Comprehensive analysis of the PCB topology in Altair PollEx for Altium Designer.

Part 1. Checking the topology before production.

The introduction of modeling into the PCB development process allows design engineers to identify potential problems in the manufacture and installation of printed circuit boards at the early stages of design. Verification of the PCB topology is a necessary step to reduce production, financial and time costs. The integrated approach includes checking both the electrical characteristics of the printed circuit board (DFE, DFE+, LDFE) and the parameters for the manufacture and installation of the printed circuit board (DFM, DFA). The article discusses the possibilities of Altair PollEx, a software solution from Altair Engineering, designed for the analysis, verification and verification of printed circuit boards at any design stage.

Modern software tools provide powerful tools to quickly and accurately detect widespread PCB defects that would otherwise require careful manual analysis, laboratory testing, or field testing.

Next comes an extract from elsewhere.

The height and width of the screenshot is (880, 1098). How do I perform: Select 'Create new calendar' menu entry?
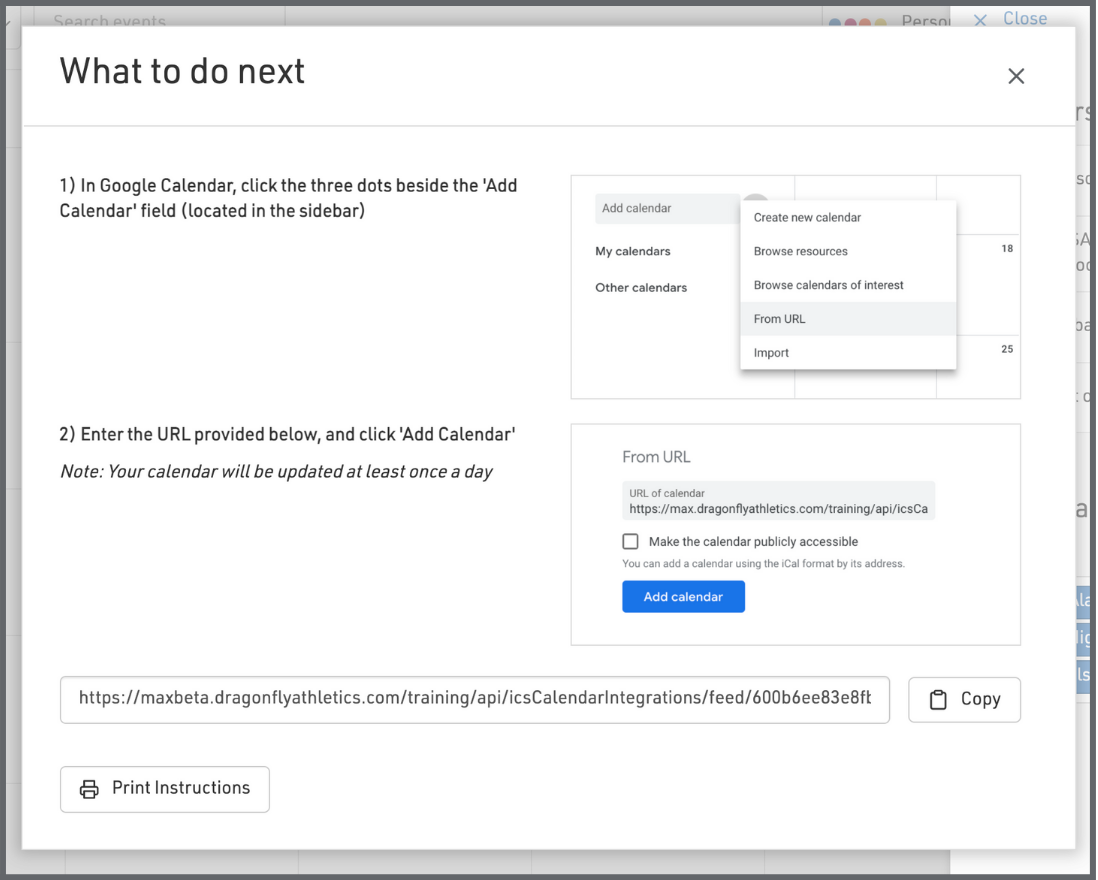tap(807, 217)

Altair PollEx is a software solution that significantly accelerates the development of electronic devices through comprehensive modeling and verification of the topology of the printed circuit board (Fig. 1).
Figure 1. Altair PollEx provides a complete set of tools for modeling the topology of a printed circuit board
Altair PollEx includes tools for signal integrity analysis (SI) and power supply (PI), thermal analysis (Thermal), as well as conducting more than 1,500 topology checks for manufacturability (DFM), assembly and installation (DFA), compliance with electrical characteristics (DFE) from a single interface (Fig. 2).
Figure 2. Altair Pollex allows for a comprehensive analysis of the printed circuit board
Signal integrity analysis tools allow you to analyze and optimize signal transmission lines, perform eye diagram analysis, crosstalk, DDR memory. These tools provide an opportunity to perform analysis in the time and frequency domain. Power integrity analysis makes it possible to analyze noise (crosstalk) while switching signals at the same time, as well as perform an analysis of DC voltage drop, an analysis of AC power distribution, an analysis of AC power supply using decoupling capacitors.

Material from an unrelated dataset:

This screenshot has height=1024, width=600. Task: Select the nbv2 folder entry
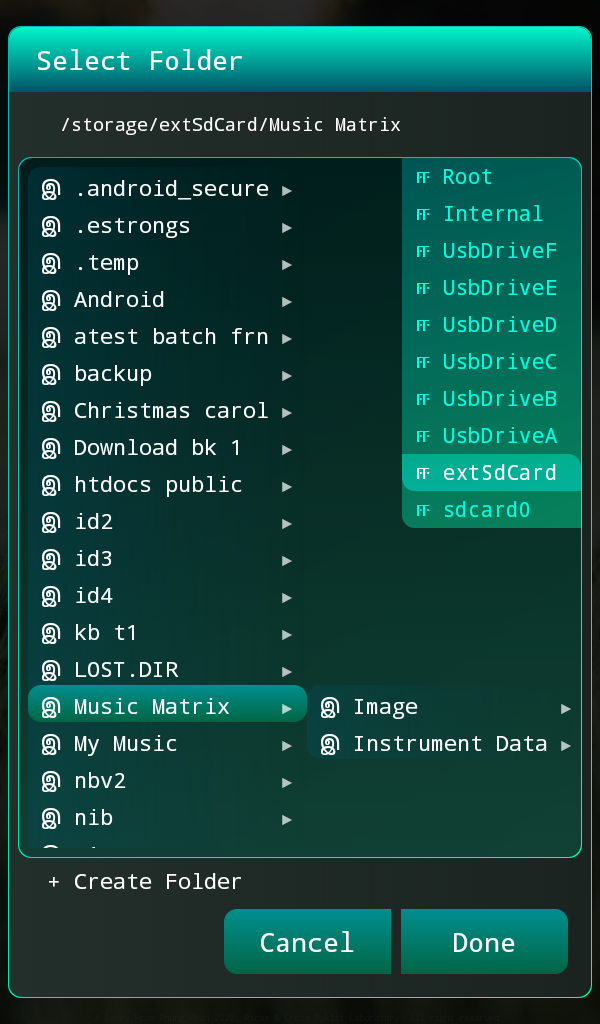point(100,782)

Thermal analysis of the printed circuit board is carried out using the finite element method. The grid is built automatically, the temperature is calculated on the upper and lower sides of the component body, taking into account the transition temperature. The user can set boundary conditions and add radiators to improve the characteristics of the printed circuit board.

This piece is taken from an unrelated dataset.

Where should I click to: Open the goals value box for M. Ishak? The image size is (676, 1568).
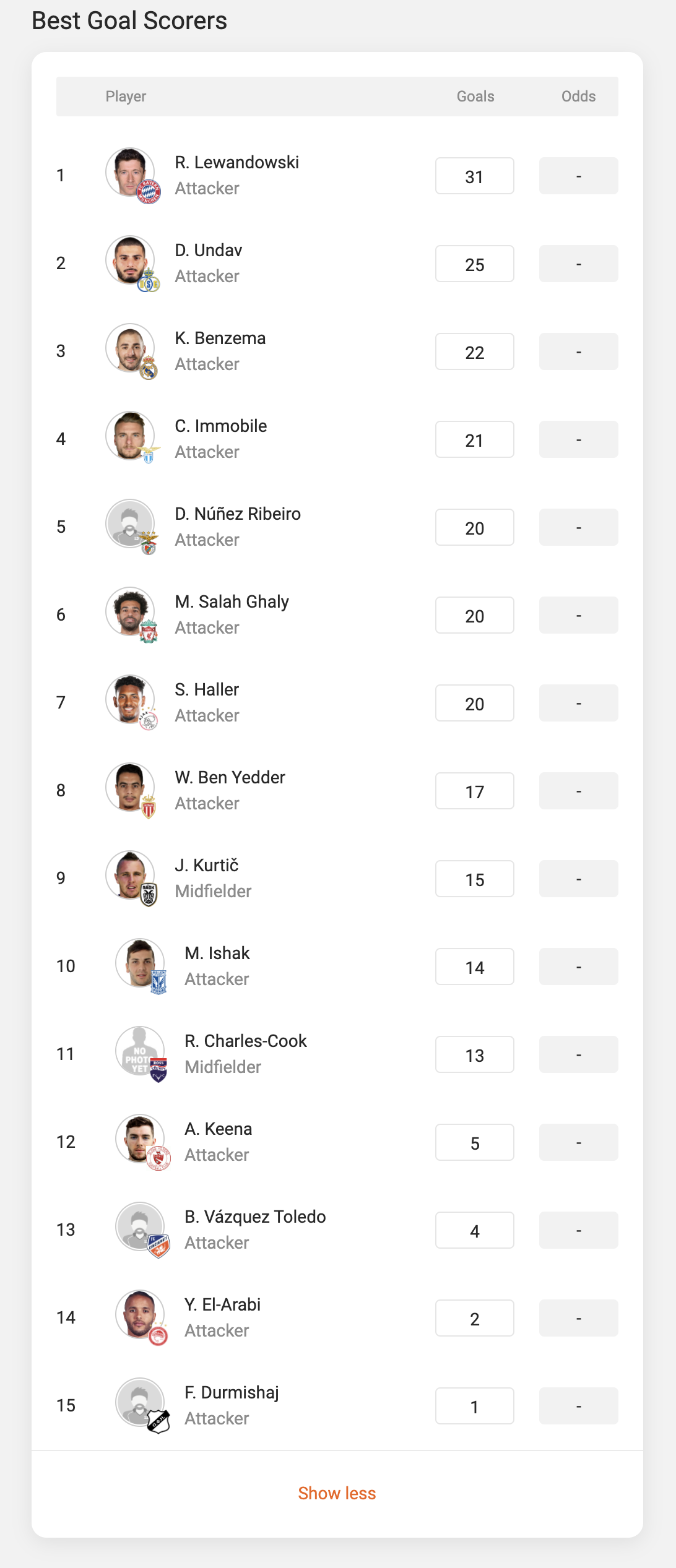tap(474, 967)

Verification of the PCB topology for compliance with electrical characteristics includes more than 400 checks. The rules are grouped into categories: rules for high-speed signals, differential pairs, circuits, power supply, components, and board topology. The user can find violations related to the location of the transition holes, shielding, reverse current paths, length and width of differential pairs, etc. To increase efficiency, you can configure the rules, export them to a separate file and use them later in topology verification.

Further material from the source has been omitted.